All that Olympic and Paralympics business, another day of it might have been too much to take.

We’ve had a month of hardly anything but Brit so-and-so’s ‘going for gold’ in a ‘head to head’ with another so-and-so from somewhere else.

Now we can get back to being sulky about football, blase about cricket and indifferent to all other sports.

Mean spirited?

Maybe, but I have nothing against the sport, only admiration for the competitors - able-bodied and otherwise - and reverence for the organisers, volunteers and backroom staff.

The action has been breathtaking, the personal stories of triumph over adversity astonishing and the TV pictures immaculate.

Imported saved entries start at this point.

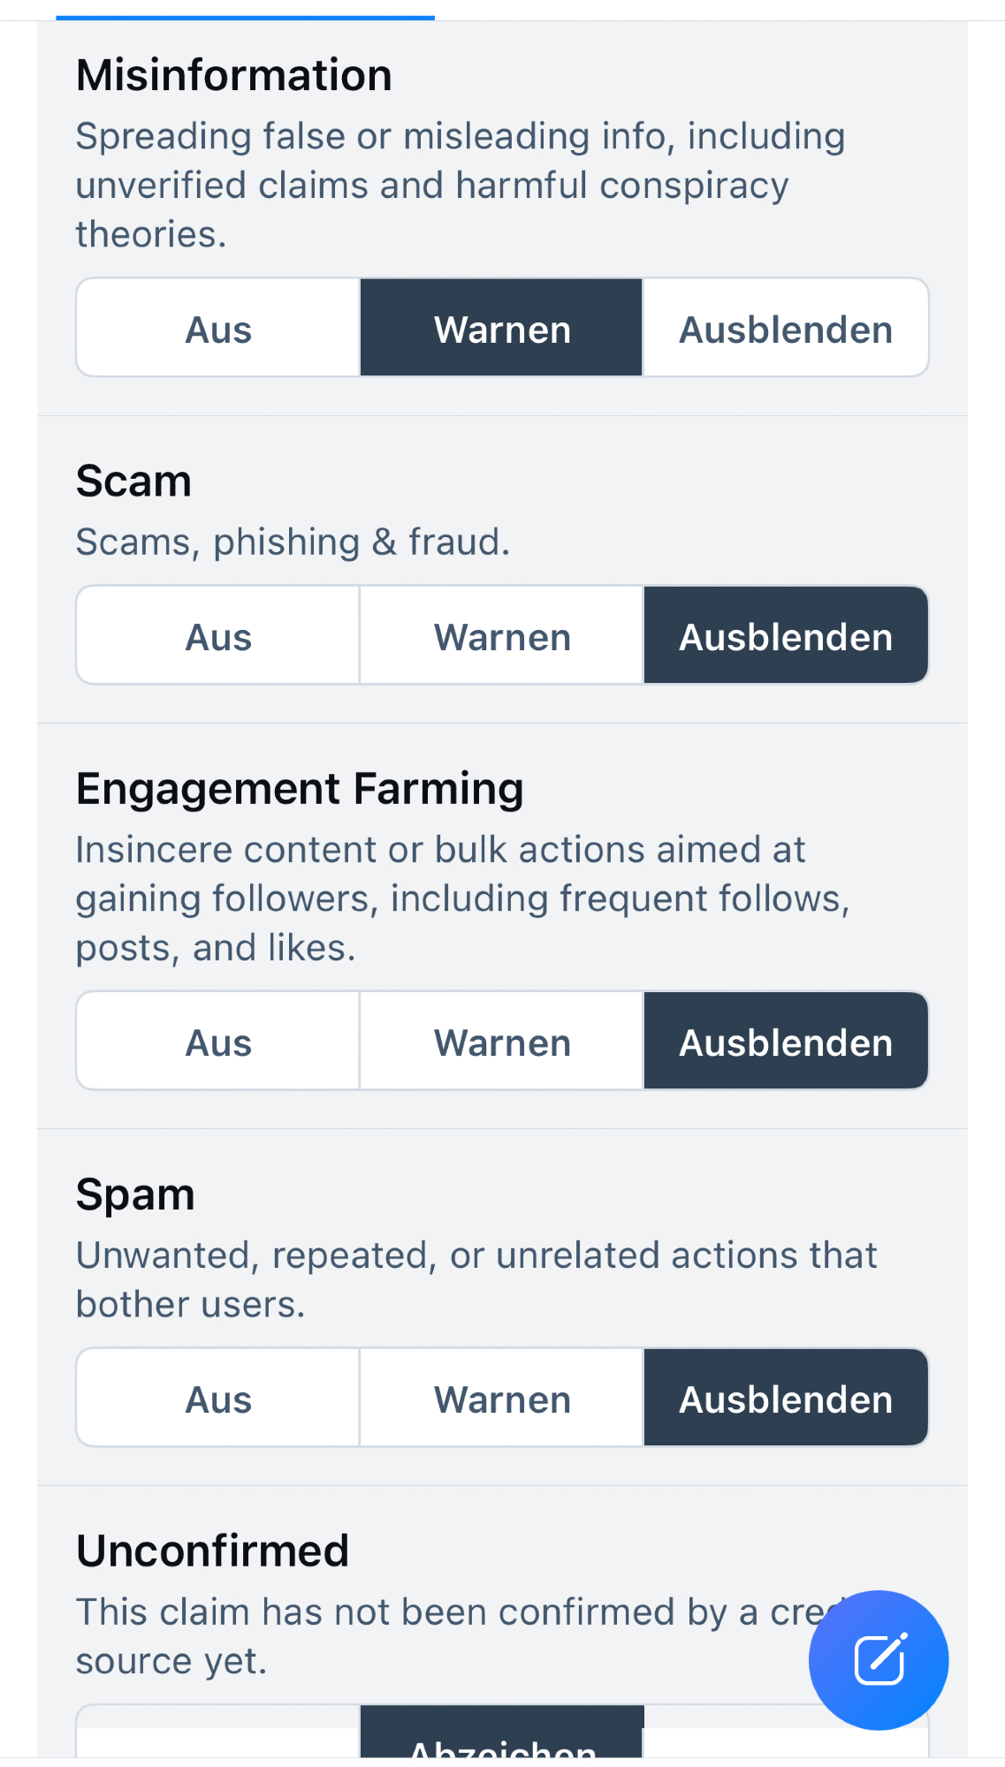Click the active blue tab indicator
The width and height of the screenshot is (1005, 1767).
pyautogui.click(x=245, y=17)
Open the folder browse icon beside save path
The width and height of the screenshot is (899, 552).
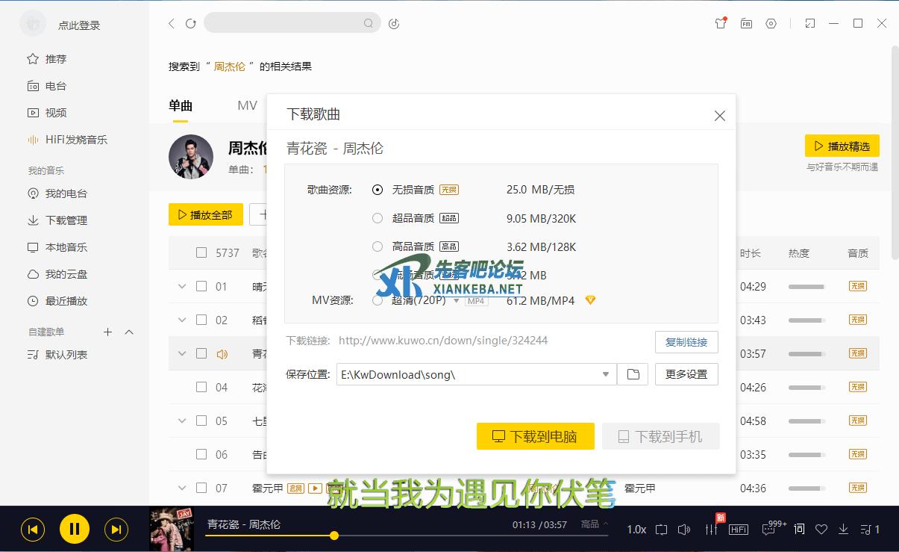tap(633, 374)

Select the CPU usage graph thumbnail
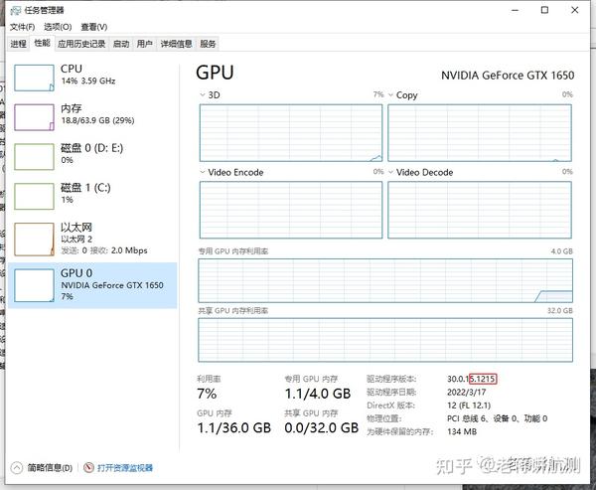[x=34, y=78]
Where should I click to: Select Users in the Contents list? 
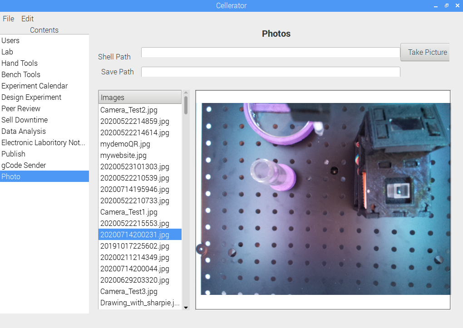tap(10, 40)
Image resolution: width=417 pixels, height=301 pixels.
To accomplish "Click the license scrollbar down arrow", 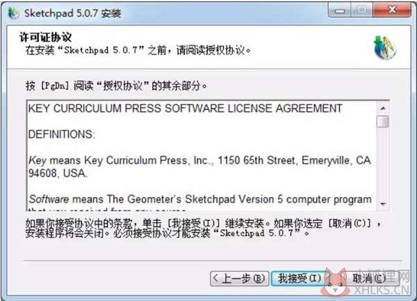I will 383,204.
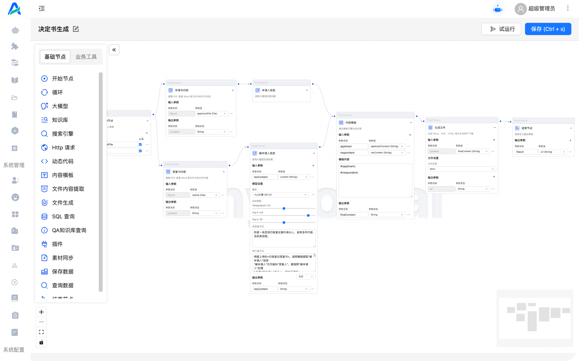Toggle the sidebar menu collapse icon
The width and height of the screenshot is (579, 361).
pyautogui.click(x=42, y=9)

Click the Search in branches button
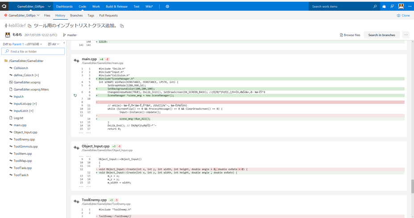381,35
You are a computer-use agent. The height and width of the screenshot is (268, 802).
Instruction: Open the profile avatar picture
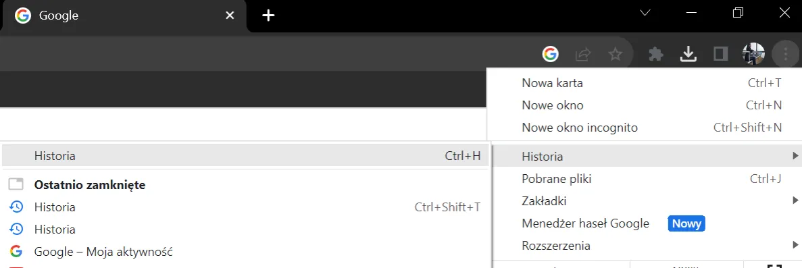coord(753,54)
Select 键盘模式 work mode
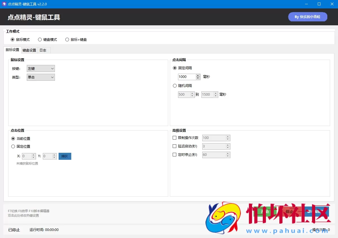The width and height of the screenshot is (338, 238). pyautogui.click(x=40, y=40)
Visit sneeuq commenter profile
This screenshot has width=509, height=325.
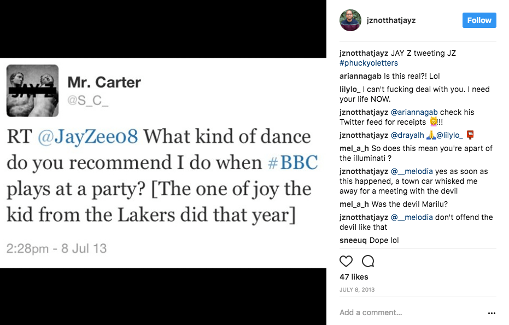[x=353, y=240]
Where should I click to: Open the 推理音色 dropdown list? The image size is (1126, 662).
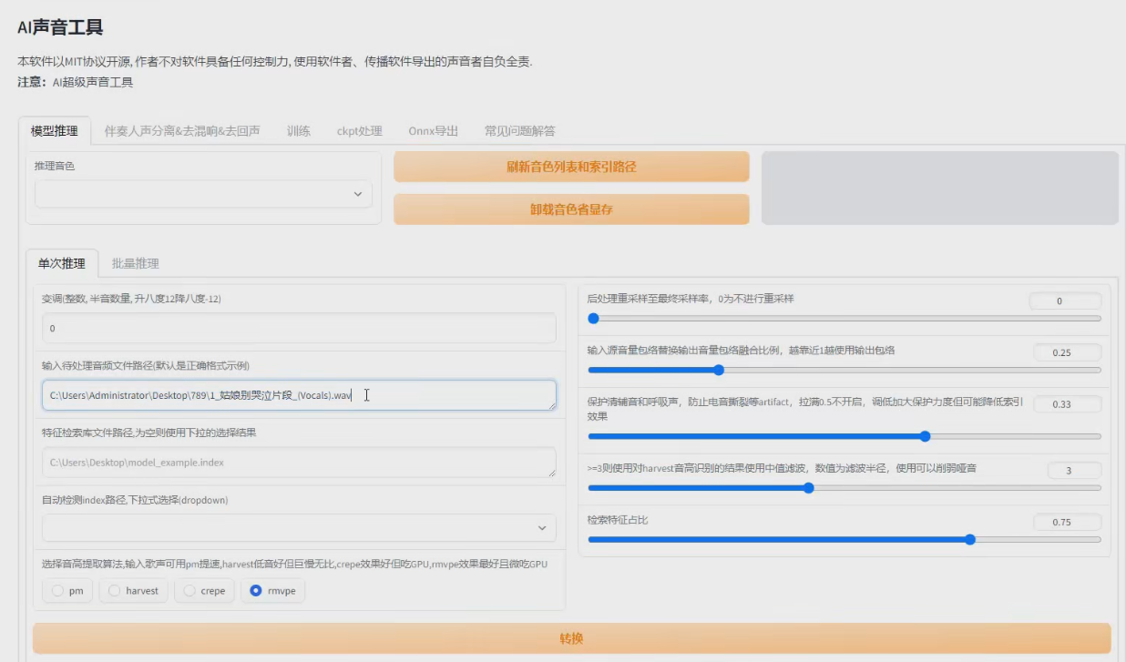click(203, 194)
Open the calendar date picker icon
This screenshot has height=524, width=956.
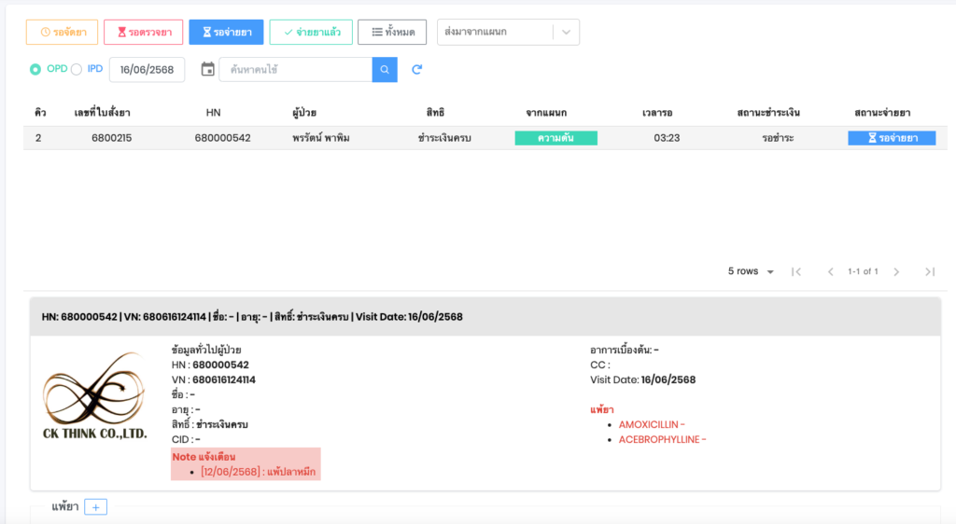coord(207,70)
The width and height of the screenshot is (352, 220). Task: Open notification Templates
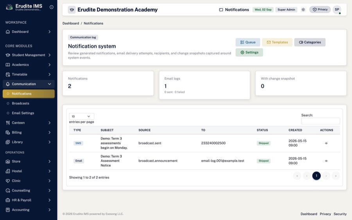pyautogui.click(x=277, y=42)

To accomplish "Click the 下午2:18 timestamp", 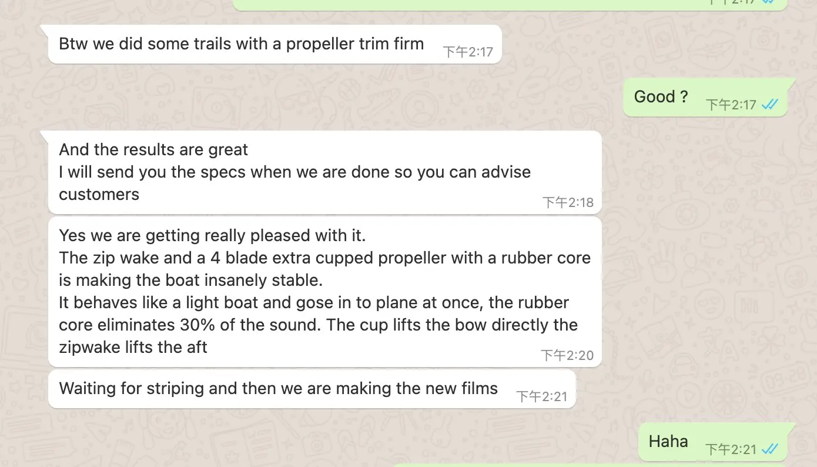I will tap(568, 202).
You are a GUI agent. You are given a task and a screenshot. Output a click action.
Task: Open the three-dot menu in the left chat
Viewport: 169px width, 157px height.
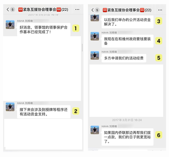(77, 9)
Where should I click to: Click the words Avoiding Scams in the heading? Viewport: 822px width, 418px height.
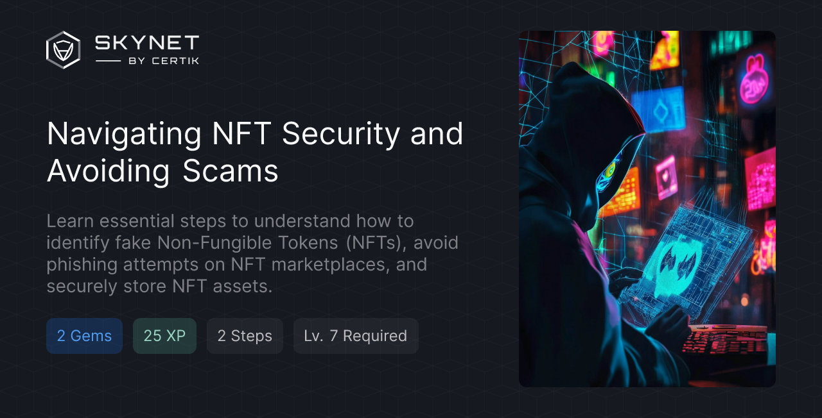click(162, 171)
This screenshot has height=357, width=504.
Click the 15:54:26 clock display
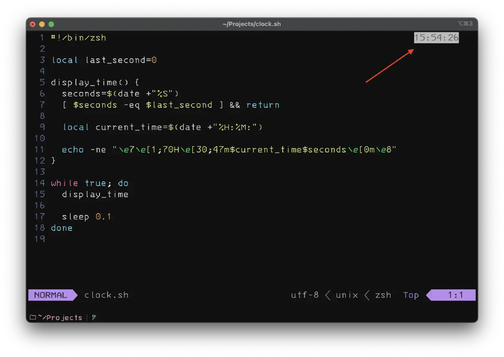436,38
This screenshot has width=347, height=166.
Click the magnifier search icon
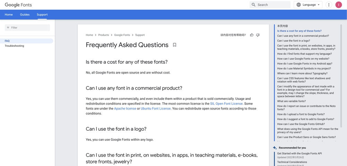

Has anyone with a heart had tears of pride and joy in their eyes more often in a month than we have had in the last 30 days?

It’s the commentators that make the end of London 2012 a blessed relief.

No more Nicky Campbell and George Riley going on every morning on Radio Five Live how lucky they are to be having the best fortnight of their lives at the Olympic Stadium.

How they will miss it, the poor lambs, when they have to go back to their day jobs.

“How will we manage, without our daily Olympic fix,” they wail in self-mocking unison that actually isn’t all that self-mocking.

They have been wallowing in syrupy Olympic sentiment for a month while the rest of us listen to their early-morning reflected glory as we sit in traffic every day to come to work.

With my bitterness out of the way it’s also fair to say that London 2012 has been an unimagined success. A month ago who could have envisaged 12 million Brits tuning in to watch disabled athletes competing against each other in front of 82,000 people every day?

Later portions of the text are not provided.